◆ Page text
>>

Research Project: USDA National Nutrient Databank for Food Composition

Location: Nutrient Data Laboratory

Title: Effects of domestic cooking on flavonoids in broccoli and calculation of retention factors

Author
item Wu, Xianli
item ZHAO, YANG - US Department Of Agriculture (USDA)
item Haytowitz, David
item CHEN, PEI - US Department Of Agriculture (USDA)
item Pehrsson, Pamela

Submitted to: Heliyon
Publication Type: Peer Reviewed Journal
Publication Acceptance Date: 2/4/2019
Publication Date: 2/26/2019
Citation: Wu, X., Zhao, Y., Haytowitz, D.B., Chen, P., Pehrsson, P.R. 2019. Effects of domestic cooking on flavonoids in broccoli and calculation of retention factors. Heliyon. 2019 Mar; 5(3): e01310. https://doi.org/10.1016/j.heliyon.2019.e01310.
DOI: https://doi.org/10.1016/j.heliyon.2019.e01310

Interpretive Summary: Flavonoids are a large group of polyphenolic compounds found in fruits and vegetables. The consumption of foods high in flavonoids has been associated with reduced risk of several chronic diseases.The flavonoids content of foods is strongly influenced by domestic cooking, which further impacts the estimation of their dietary intake and potential health benefits. The objectives of this study were to determine how common domestic cooking methods alter complex flavonoids in broccoli; to compare the effects of different cooking methods; and to calculate the retention factors. Raw broccoli was cooked by three common cooking methods (boiling, steaming and microwaving). Flavonoids were chemically analyzed. Eight complex flavonoids were identified and quantified in raw and cooked broccoli samples. Boiling resulted in significant loss of all flavonoids, while steaming and microwaving caused minor loses or even increases of the flavonoids. Apparent retention factors (AR) and true retention factors (TR) were calculated on individual flavonoids. In addition, two different ways to calculate total retention factors, “Retention Factor by Glucoside” and “Retention Factor by Aglycone”, both based on TR, were calculated. In conclusion, domestic cooking significantly altered the flavonoid contents in broccoli, with cooking method and chemical nature being key influential factors. Microwaving appeared to be the best cooking method to preserve complex flavonoids in broccoli.

<<

◆ Information supplied

>>

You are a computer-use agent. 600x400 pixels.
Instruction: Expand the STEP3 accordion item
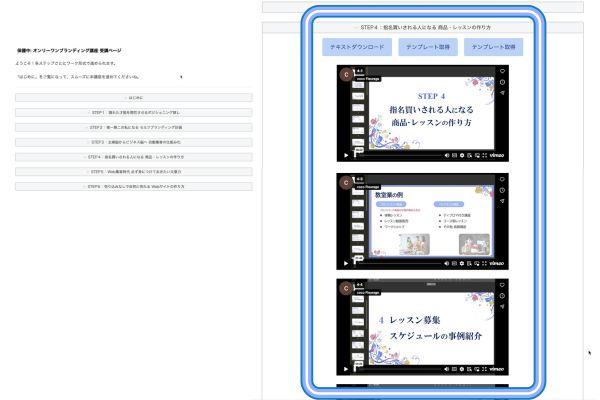(x=134, y=142)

<<

◆ Work task
Please copy the text on the broccoli flavonoid study word for word, from "Research Project: USDA" to "PEI - US Department Of Agriculture (USDA)".

◆ Solution for this exercise
Research Project: USDA National Nutrient Databank for Food Composition

Location: Nutrient Data Laboratory

Title: Effects of domestic cooking on flavonoids in broccoli and calculation of retention factors

Author
item Wu, Xianli
item ZHAO, YANG - US Department Of Agriculture (USDA)
item Haytowitz, David
item CHEN, PEI - US Department Of Agriculture (USDA)